Do you guys think I should wear a suit to class? It's not like I wanna be friends with any of the assholes that are going to be in class with us, but it's always smart to make a good impression with the teacher. Maybe I'll even bring her an apple. Teachers like that shit.

Anyway, Allyson and Erica got a good chunk of work done in Jr's room over the past week. Everything is proceeding as I have foreseen. Have a splendid weekend my friends.

Tuesday, May 08, 2007

Captain Corky's Guide to Masculinity


Now that my wife has graduated with a Master's degree It's quite possible that some day she might earn more money than me. Especially considering the fact that I only have a high school diploma, a few college credits from various county colleges around the country, and my good looks. The thought of a woman making more money than me obviously threatens my manhood, and could leave me with permanent psychological damage AKA impotence.

1. Find a manly profession.
After hours of extensive research (sitting at home in the middle of the day watching TBS) I've come to the conclusion that the ultimat profession for men is gunsmithing. I've always wanted to earn an online degree (in as little as 6 months) and since I live in Kentucky my earning potential would be just about limitless as a gunsmith. Anyone who's anyone in Kentucky has a gun. Except for me... my wife won't let me keep a gun in the house.

2. Schedule Tuesday and Thursday as guy's night out.


Tuesday is a good night to bowl. Thursday is a good night to shoot pool. Make sure to talk about gambling, sports and tits.

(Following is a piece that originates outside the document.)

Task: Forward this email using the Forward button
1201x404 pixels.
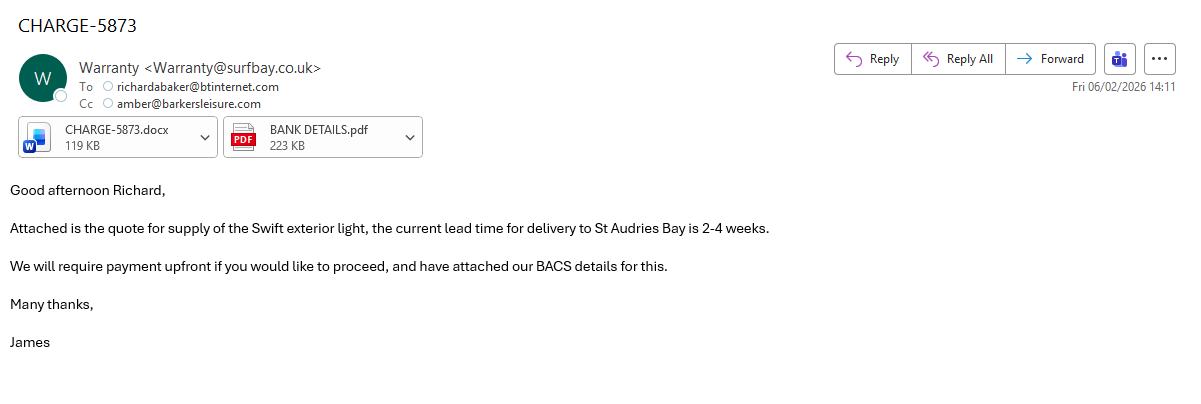Action: click(x=1050, y=59)
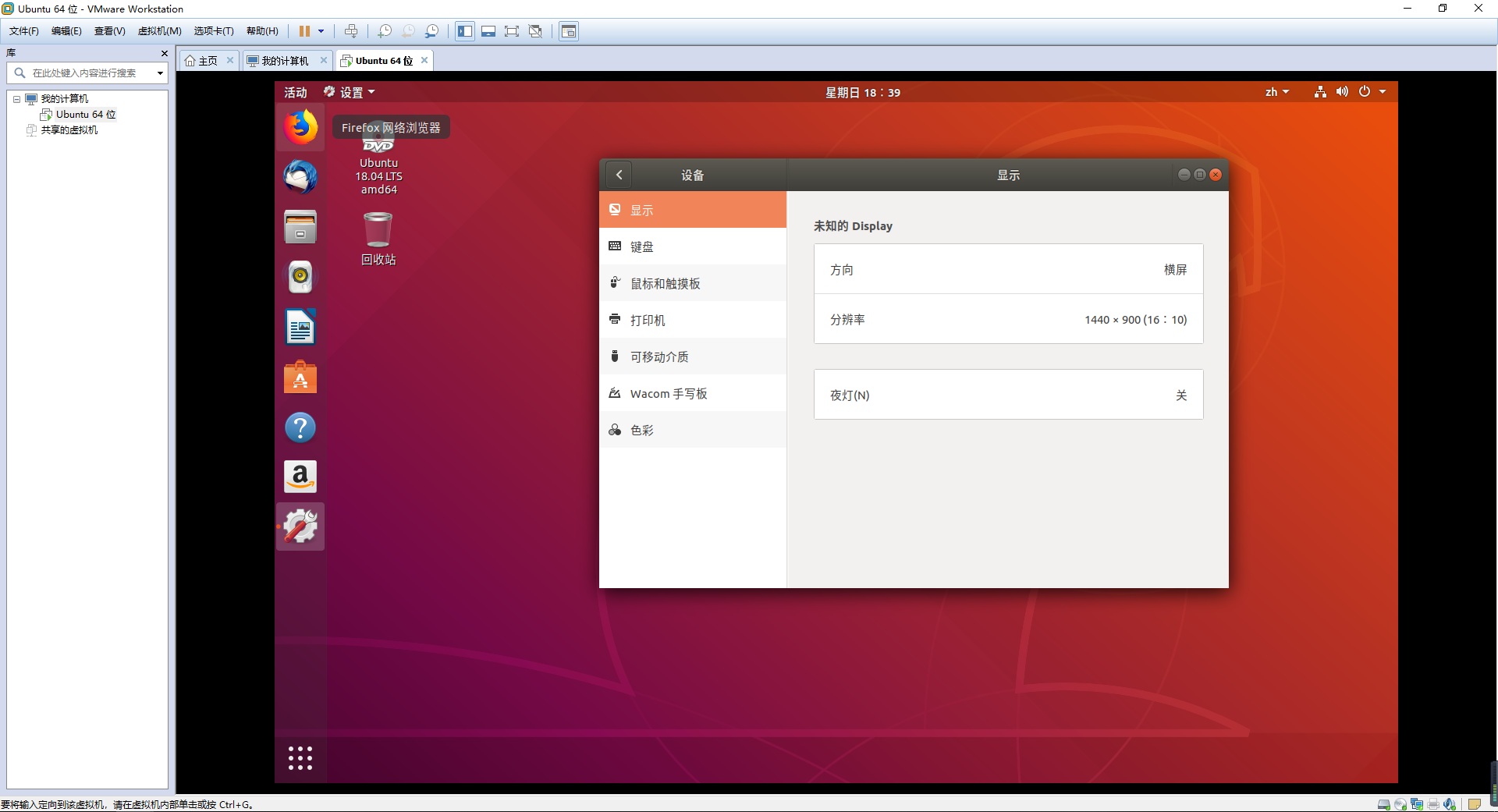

Talking about these things is what separates real men from the wimps. Unfortunately most of my friends live in New Jersey so I usually wind up staying home and spending Tuesdays and Thursdays with my wife.

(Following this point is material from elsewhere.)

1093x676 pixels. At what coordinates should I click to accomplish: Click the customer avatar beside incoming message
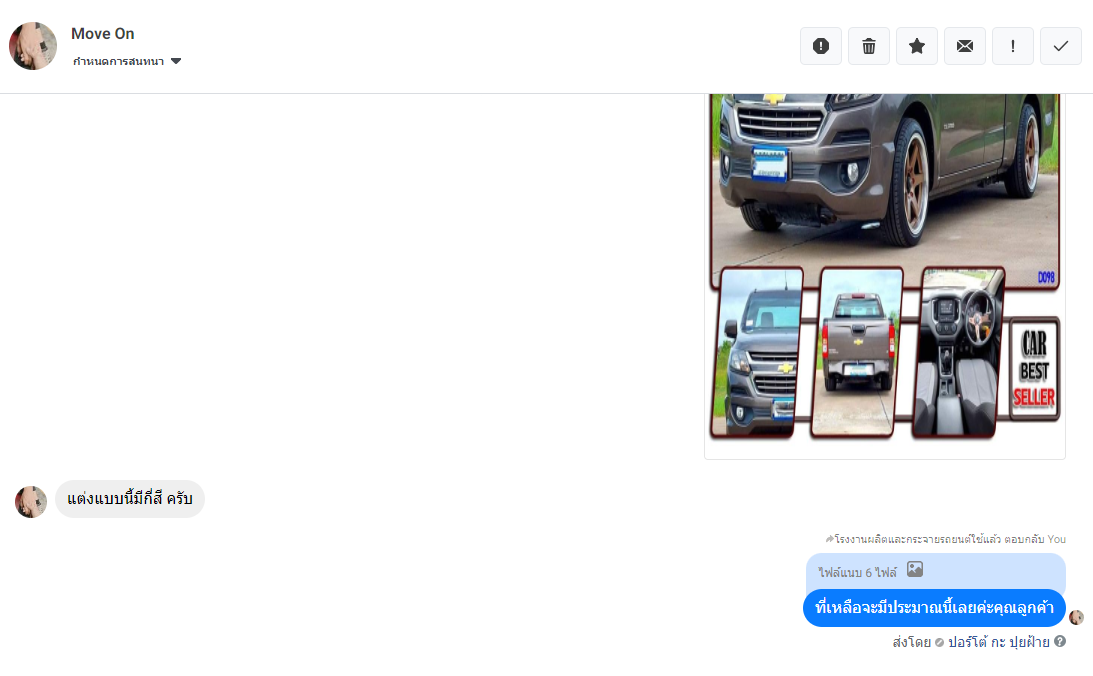(x=31, y=502)
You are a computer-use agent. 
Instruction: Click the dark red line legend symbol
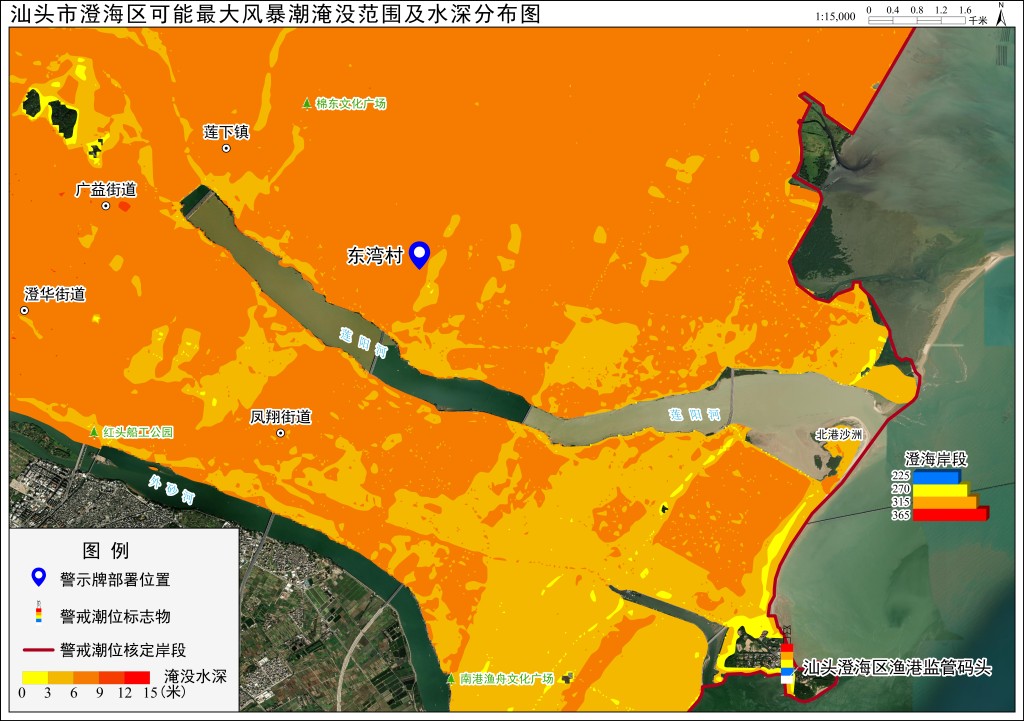tap(39, 650)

3. Masturbate at least once every two hours.

You don't even have to cum! Just make sure that you can get it up on command.

I never miss this step.

4. Make sure that you can still bench press at least 200 pounds no matter how many pounds over 200 you weigh.

Do it at least once. It doesn't matter if your heart beats so hard that you feel like your going to die. After about 5 minutes you'll catch your breath and your skin will return to it's natural color. Trust me.

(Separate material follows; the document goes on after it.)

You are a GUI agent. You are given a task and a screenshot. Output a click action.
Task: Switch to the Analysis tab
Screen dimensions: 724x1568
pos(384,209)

All you have to do is follow these four simple steps and you too can be a man.



Sunday, May 06, 2007

Graduation Day

My wife earned her master's degree in English last week and is officially done with school (at least for right this moment). She'll be graduating with honors and I can't begin to tell you how extremely proud I am of her. This final semester has been a bit rough for her with the pregnancy and teaching two sections of English 102 and everything, but she's a real trooper that Allyson. Now all she has to do sit on the couch, get plenty of rest, and take care of me for the next two months.

For those of you that don't know Allyson is just about 8 months pregnant. A lot of books, written by spoiled American housewives, say that I should be rubbing her feet, sleeping on the couch, and doing the grocery shopping during the third trimester. But then I watch the National Geographic channel and see women from other countries, pregnant as can be, carrying 25 pound buckets of water on their heads while walking up hills barefoot in the desert. This has caused some confusion for me. If they can do it why can't she?

OK, I'm probably going to get a foot up my ass for that last paragraph, but Allyson has been cooking since she finished school. She made the best Salmon with carrots and mushrooms the other night. It definitely beats the shit out of what I've been making for the past couple of months.

Another really great weekend has come and gone. Friday night we saw Spiderman 3. Amazing affects! Saturday we avoided the Kentucky Derby and bought tons of baby clothes. Currently we are engaged in an argument about what outfit the baby is going to wear home from the hospital. I'll post a pic of the one that I want real soon. I hope ya'all had a really good weekend!